▸ **EXERCISE DETAILS**: Turn the material below into a JSON list of strings, one string per line, leaving out blank lines.

[Entries for finding words and elements]
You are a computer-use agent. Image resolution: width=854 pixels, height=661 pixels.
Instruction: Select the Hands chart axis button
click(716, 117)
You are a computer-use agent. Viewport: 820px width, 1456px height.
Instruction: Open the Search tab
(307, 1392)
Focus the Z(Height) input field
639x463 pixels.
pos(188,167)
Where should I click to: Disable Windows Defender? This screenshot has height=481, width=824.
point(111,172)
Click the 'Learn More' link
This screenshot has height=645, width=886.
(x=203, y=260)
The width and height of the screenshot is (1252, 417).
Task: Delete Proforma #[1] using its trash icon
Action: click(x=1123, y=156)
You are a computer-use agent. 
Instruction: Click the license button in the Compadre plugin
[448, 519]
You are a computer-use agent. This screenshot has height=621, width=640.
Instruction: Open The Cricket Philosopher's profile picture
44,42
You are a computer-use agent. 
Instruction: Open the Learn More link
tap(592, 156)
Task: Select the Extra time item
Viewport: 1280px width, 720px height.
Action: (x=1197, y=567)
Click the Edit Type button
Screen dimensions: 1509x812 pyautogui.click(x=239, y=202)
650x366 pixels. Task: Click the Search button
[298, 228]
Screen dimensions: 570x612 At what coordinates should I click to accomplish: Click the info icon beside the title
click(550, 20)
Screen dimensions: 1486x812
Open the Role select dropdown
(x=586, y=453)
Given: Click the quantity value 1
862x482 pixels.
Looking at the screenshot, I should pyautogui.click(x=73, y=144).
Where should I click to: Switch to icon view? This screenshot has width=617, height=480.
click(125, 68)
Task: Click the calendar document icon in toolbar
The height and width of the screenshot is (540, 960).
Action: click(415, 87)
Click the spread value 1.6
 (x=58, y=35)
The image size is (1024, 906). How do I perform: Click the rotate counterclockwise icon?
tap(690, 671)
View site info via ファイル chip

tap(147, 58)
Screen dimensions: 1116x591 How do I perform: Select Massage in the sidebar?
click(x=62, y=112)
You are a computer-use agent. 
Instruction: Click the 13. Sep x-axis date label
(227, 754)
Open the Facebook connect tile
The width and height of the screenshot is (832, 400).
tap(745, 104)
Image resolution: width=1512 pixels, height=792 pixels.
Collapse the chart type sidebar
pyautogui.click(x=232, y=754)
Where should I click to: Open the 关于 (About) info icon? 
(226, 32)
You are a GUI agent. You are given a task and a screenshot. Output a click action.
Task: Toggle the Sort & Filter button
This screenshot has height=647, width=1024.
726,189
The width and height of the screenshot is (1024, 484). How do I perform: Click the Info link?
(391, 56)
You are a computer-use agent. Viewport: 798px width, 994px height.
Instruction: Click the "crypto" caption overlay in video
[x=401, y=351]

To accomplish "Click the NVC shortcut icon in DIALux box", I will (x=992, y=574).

▸ **FULL SOLUTION**:
[
  "You are a computer-use agent. Image resolution: width=854 pixels, height=661 pixels.",
  "Instruction: Select the Hands chart axis button",
  "click(716, 117)",
  "You are a computer-use agent. Viewport: 820px width, 1456px height.",
  "Instruction: Open the Search tab",
  "(307, 1392)",
  "Focus the Z(Height) input field",
  "639x463 pixels.",
  "pos(188,167)",
  "Where should I click to: Disable Windows Defender? This screenshot has height=481, width=824.",
  "point(111,172)",
  "Click the 'Learn More' link",
  "This screenshot has height=645, width=886.",
  "(x=203, y=260)",
  "The width and height of the screenshot is (1252, 417).",
  "Task: Delete Proforma #[1] using its trash icon",
  "Action: click(x=1123, y=156)",
  "You are a computer-use agent. ",
  "Instruction: Click the license button in the Compadre plugin",
  "[448, 519]",
  "You are a computer-use agent. This screenshot has height=621, width=640.",
  "Instruction: Open The Cricket Philosopher's profile picture",
  "44,42",
  "You are a computer-use agent. ",
  "Instruction: Open the Learn More link",
  "tap(592, 156)",
  "Task: Select the Extra time item",
  "Viewport: 1280px width, 720px height.",
  "Action: (x=1197, y=567)",
  "Click the Edit Type button",
  "Screen dimensions: 1509x812 pyautogui.click(x=239, y=202)",
  "650x366 pixels. Task: Click the Search button",
  "[298, 228]",
  "Screen dimensions: 570x612 At what coordinates should I click to accomplish: Click the info icon beside the title",
  "click(550, 20)",
  "Screen dimensions: 1486x812",
  "Open the Role select dropdown",
  "(x=586, y=453)",
  "Given: Click the quantity value 1",
  "862x482 pixels.",
  "Looking at the screenshot, I should pyautogui.click(x=73, y=144).",
  "Where should I click to: Switch to icon view? This screenshot has width=617, height=480.",
  "click(125, 68)",
  "Task: Click the calendar document icon in toolbar",
  "The height and width of the screenshot is (540, 960).",
  "Action: click(415, 87)",
  "Click the spread value 1.6",
  " (x=58, y=35)",
  "The image size is (1024, 906). How do I perform: Click the rotate counterclockwise icon?",
  "tap(690, 671)",
  "View site info via ファイル chip",
  "tap(147, 58)",
  "Screen dimensions: 1116x591 How do I perform: Select Massage in the sidebar?",
  "click(x=62, y=112)",
  "You are a computer-use agent. ",
  "Instruction: Click the 13. Sep x-axis date label",
  "(227, 754)",
  "Open the Facebook connect tile",
  "The width and height of the screenshot is (832, 400).",
  "tap(745, 104)",
  "Image resolution: width=1512 pixels, height=792 pixels.",
  "Collapse the chart type sidebar",
  "pyautogui.click(x=232, y=754)",
  "Where should I click to: Open the 关于 (About) info icon? ",
  "(226, 32)",
  "You are a GUI agent. You are given a task and a screenshot. Output a click action.",
  "Task: Toggle the Sort & Filter button",
  "This screenshot has height=647, width=1024.",
  "726,189",
  "The width and height of the screenshot is (1024, 484). How do I perform: Click the Info link?",
  "(391, 56)",
  "You are a computer-use agent. Viewport: 798px width, 994px height.",
  "Instruction: Click the \"crypto\" caption overlay in video",
  "[x=401, y=351]",
  "To accomplish \"Click the NVC shortcut icon in DIALux box\", I will (x=992, y=574)."
]